Was it easy to learn this skill? Is this skill the same for every single vehicle, or would people still need to check the manual?

This activity also gave people the chance to be independent. How did it feel to get stuck into a practical task?

What role did the adults have in this activity? They supervised to make sure no one (and no vehicles) got hurt.

Is changing the wheel yourself always the best choice? When might it be best to call for help from a breakdown company?

Everyone should chat about what they could do in different situations featuring a flat tyre. Always seek professional advice from a breakdown company or the police if you’ve broken down and aren’t sure what to do.


All activities must be safely managed. You must complete a thorough risk assessment and take appropriate steps to reduce risk. Use the safety checklist to help you plan and risk assess your activity. Always get approval for the activity, and have suitable supervision and an InTouch process.


This task involves the use of potentially harmful fluids or chemicals. Make sure you follow all relevant safety guidance. Make sure you dispose of them appropriately too, in line with safety guidance.

Heavy and awkward objects

Never lift or move heavy or awkward items alone. Ask for help or, if possible, break them down into smaller parts.

Manufacturer’s guidelines

All vehicles will be different so always follow the manufacturer’s guidelines.

Outdoor activities

You must have permission to use the location. Always check the weather forecast, and inform parents and carers of any change in venue.

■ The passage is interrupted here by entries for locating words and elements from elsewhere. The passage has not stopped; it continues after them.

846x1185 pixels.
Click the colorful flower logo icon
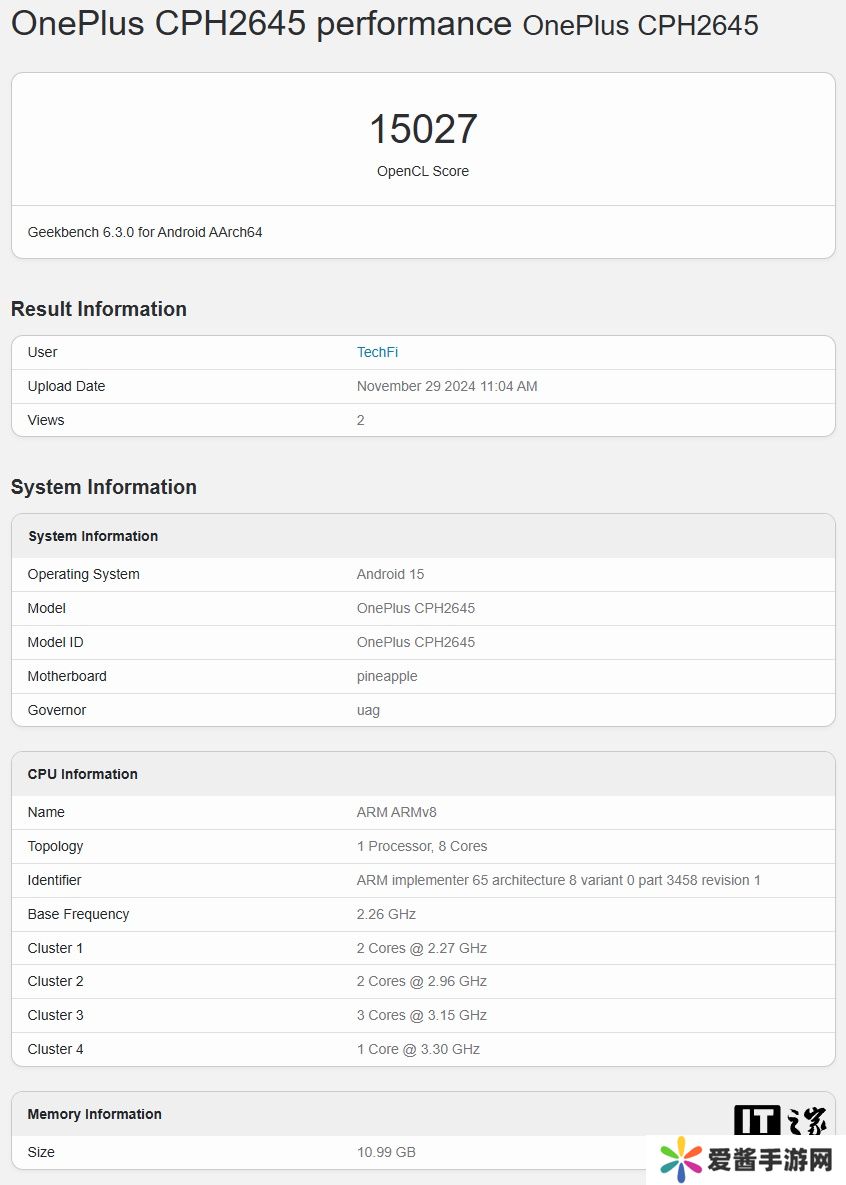pos(681,1160)
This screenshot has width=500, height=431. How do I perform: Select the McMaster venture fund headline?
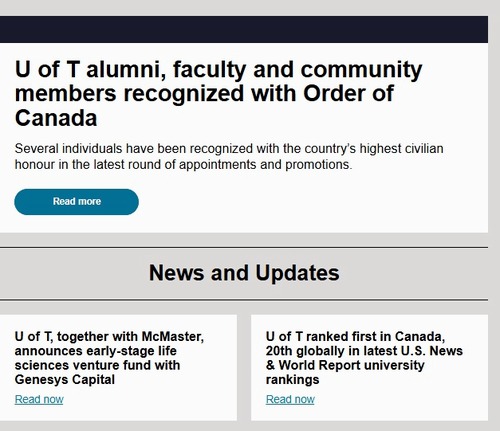click(x=109, y=358)

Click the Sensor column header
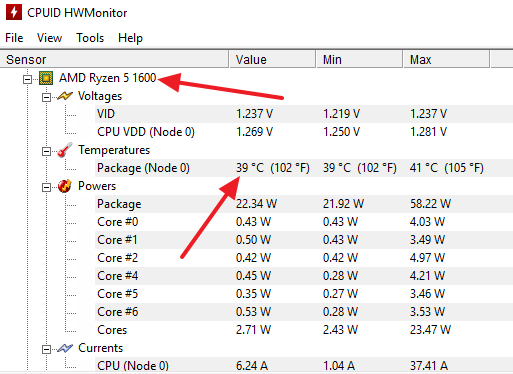(114, 60)
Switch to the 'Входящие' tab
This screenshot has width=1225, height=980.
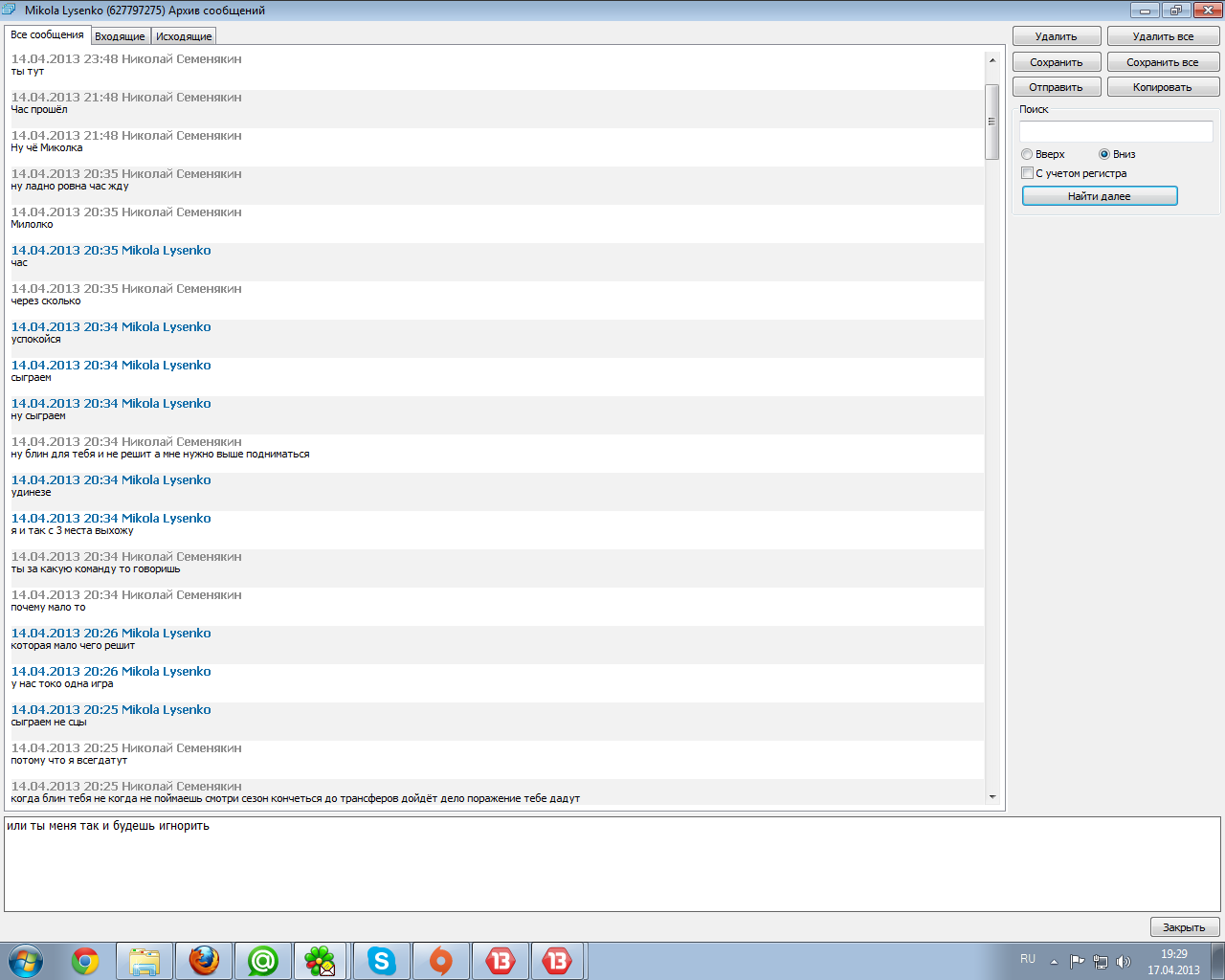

Before completing this activity make sure you have suitable personal protective equipment (PPE). This could include eye or ear protection, gloves, and anything else you need to protect yourself. You’ll know what you need as a result of completing the risk assessment for the activity.

Vehicle readiness

Before completing this activity, make sure that the engine’s fully cooled. The vehicle should be parked on flat, stable ground with the parking brake applied.

While this activity must always be supervised and guided by someone competent, they can vary the level of hands-on help they provide.

People with more knowledge and experience should do more for themselves (with supervision).

People with less knowledge and experience may need more hands-on help.

The person supervising and guiding the activity can help out with parts anyone finds tricky, such as reading instructions, lifting or moving heavy objects, or doing the smaller or more fiddly tasks.

All Scout activities should be inclusive and accessible.

This activity’s just one area of vehicle maintenance and repair. Encourage anyone who’s interested to complete the other activities in the Scouts Mechanic Activity Badge.

Involve young people in the decision about how to do the Scouts Mechanic Activity Badge (if they want to do it at all) – would they rather do the activities separately over different meetings or as part of an activity day? Just because this activity needs supervision (and you can’t alter the content or safety guidance), doesn’t mean young people can’t have a say.